Pharmacologic Approaches to Glycemic Treatment: Standards of Medical Care in Diabetes―2019(Diabetes Care 2019;42(Supplement 1): S90-S102)

CVOTsが示したエビデンス
●これまで報告されたCVOTsのデザインは,心不全の懸念があるグリメピリドを対照薬としてリナグリプチンの安全性を検証したCAROLINA試験を除き,全てプラセボ対照である.メトホルミンを対照としてSGLT2阻害薬あるいはGLP受容体作動薬の優越性を示した試験は一つもない
●さらに,CVOTsがリアルワールドで行われたこと=被験者の70-80%が第一選択薬であるメトホルミンを服用していたこと(*)=CVOTsはメトホルミンを含めた既存治療への上乗せ試験の結果であること=ESCガイドラインが推奨するような,未治療の糖尿病にいきなりSGLT2阻害薬やGLP受容体作動薬を投与されたような事例は,CVOTsには一人も組み入れられていない
(*各試験の組み入れ患者のベースライン治療については,当該試験のSupplementary Appendixに記してある)

以上より,心血管イベントリスクの如何にかかわらずメトホルミンが第一選択薬であることについて議論の余地はない.CVOTsのどこをどうねじ曲げても,SGLT2阻害薬やGLP受容体作動薬をメトホルミンに代えて第一選択とするという発想は出てこない.その意味で今回のESCのガイドラインは,Kyoto Heart StudyFREED Studyを機関誌に載せるような学会に相応しい大本営発表と言うのだよ.

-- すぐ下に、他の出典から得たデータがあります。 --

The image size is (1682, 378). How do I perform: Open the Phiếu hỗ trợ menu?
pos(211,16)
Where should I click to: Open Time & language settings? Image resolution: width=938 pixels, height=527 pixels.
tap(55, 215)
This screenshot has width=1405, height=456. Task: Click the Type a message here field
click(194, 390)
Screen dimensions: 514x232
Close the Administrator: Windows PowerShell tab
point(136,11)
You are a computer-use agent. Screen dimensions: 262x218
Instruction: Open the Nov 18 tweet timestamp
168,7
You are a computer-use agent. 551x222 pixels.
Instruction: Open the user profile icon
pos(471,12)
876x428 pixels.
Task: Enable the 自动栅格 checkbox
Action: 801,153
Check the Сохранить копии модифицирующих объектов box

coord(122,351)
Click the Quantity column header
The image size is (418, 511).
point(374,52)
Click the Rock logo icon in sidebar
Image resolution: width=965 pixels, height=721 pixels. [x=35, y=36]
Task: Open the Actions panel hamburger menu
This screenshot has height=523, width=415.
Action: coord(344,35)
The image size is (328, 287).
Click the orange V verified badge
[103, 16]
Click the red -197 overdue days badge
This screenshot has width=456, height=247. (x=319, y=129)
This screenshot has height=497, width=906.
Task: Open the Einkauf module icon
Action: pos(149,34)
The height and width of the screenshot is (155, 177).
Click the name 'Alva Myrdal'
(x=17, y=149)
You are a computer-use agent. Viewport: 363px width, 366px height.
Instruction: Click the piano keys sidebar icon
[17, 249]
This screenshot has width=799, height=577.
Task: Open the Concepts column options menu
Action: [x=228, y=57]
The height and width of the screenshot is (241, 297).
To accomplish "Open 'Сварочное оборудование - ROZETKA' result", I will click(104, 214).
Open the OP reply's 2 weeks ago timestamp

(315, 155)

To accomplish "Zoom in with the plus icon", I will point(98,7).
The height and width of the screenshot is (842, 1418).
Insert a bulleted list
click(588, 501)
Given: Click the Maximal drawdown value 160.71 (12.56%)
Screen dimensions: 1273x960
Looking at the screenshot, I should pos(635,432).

蛇足:『大本営発表』の意味がよくわからない人向けの老婆心解説アンサイクロペディアより)
台湾沖航空戦の際に皇軍が撃沈ないし撃破した米空母の数は19隻となっている.一方,ウィリアム・ハルゼー率いる第三艦隊には空母は17隻『しかなかった』.ハルゼーは,この17隻『しかなかった』空母を含め,皇軍により撃沈されてしまった全艦艇を,秘密結社の魔術を用いて萌え深海棲艦として復活させることに成功した。その後ルソン島の皇軍守備隊は沈んだはずの空母から発艦した航空機の亡霊による空襲で壊滅してしまった.